Так или иначе, в России, в отличие, скажем, от Англии, Интернационал считали серьезной силой, и впоследствии он оказал большое влияние на российскую историю, сыграв свою роль в русской революции. Его специальная марксистская секция состояла из малоизвестных людей: если Утин еще приобрел впоследствии известность, то А. Д. Трусов, Е. Л. Томановская, В. В. и Е. Г. Бартеневы оказались забыты (возможно, не совсем незаслуженно). Сам Маркс представлял русских на Генеральном совете, а народный герой Герман Лопатин, настоящий доблестный революционер, и сам входящий в Совет, хоть и настроенный дружественно по отношению к Марксу, был не более марксист, чем Лавров, который представлял жителей Батиньоля. Однако именно 1-й Интернационал позволил русским преодолеть собственные проблемы и войти во всемирное движение. Собственно, до 1914 г. только русские члены Интернационала (и большевики, и меньшевики) были истинными интернационалистами. 2-й Интернационал оказал на них огромное влияние, в конечном счете сформировав установки людей, устроивших в России революцию.

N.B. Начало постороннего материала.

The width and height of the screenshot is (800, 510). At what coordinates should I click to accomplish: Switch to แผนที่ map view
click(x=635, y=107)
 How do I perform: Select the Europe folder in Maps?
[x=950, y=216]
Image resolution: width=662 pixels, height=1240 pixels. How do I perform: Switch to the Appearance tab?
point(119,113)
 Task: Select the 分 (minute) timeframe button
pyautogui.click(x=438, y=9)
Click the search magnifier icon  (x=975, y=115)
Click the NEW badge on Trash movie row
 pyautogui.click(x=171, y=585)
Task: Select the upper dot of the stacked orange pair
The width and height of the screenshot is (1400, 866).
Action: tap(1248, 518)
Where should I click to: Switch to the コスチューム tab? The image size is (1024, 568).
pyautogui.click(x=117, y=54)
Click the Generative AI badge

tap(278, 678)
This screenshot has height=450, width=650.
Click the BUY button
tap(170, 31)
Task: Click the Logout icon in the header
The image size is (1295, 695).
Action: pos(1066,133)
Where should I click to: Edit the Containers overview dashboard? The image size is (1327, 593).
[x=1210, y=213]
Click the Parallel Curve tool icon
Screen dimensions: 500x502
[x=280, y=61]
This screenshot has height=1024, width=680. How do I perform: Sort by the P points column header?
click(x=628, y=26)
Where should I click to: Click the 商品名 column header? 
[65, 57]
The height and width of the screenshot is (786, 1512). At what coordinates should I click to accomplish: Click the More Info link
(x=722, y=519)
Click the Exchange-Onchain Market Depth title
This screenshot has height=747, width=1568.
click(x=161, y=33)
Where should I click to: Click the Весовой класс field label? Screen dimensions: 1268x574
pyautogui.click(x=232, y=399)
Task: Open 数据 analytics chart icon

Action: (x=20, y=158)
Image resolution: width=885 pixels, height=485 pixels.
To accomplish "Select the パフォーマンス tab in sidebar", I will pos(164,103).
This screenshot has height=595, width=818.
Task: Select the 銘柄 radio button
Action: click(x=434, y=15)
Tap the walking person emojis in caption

Национальные секции Интернационала действительно были в основном платформами, с которых Маркс боролся с соперниками. Иногда секции выказывали чересчур большую самостоятельность и открыто противоречили Марксу. Если бы в год основания 1-го Интернационала не умер Лассаль, а вскоре после него — и Прудон, то у Маркса возникли бы еще более серьезные трудности. Впрочем, определенную проблему представлял Бакунин; а последователи Прудона, да и некоторые наиболее наивные марксисты, не всегда поддавались влиянию и порой препятствовали планам Маркса. Обычно внутренние конфликты и гибель 2-го Интернационала объясняют тем, что у Маркса был тяжелый, властный характер; однако мне такое объяснение не кажется достаточным, хотя, разумеется, и конфликты его, и черты личности сыграли свою роль в последней битве и гибели Интернационала.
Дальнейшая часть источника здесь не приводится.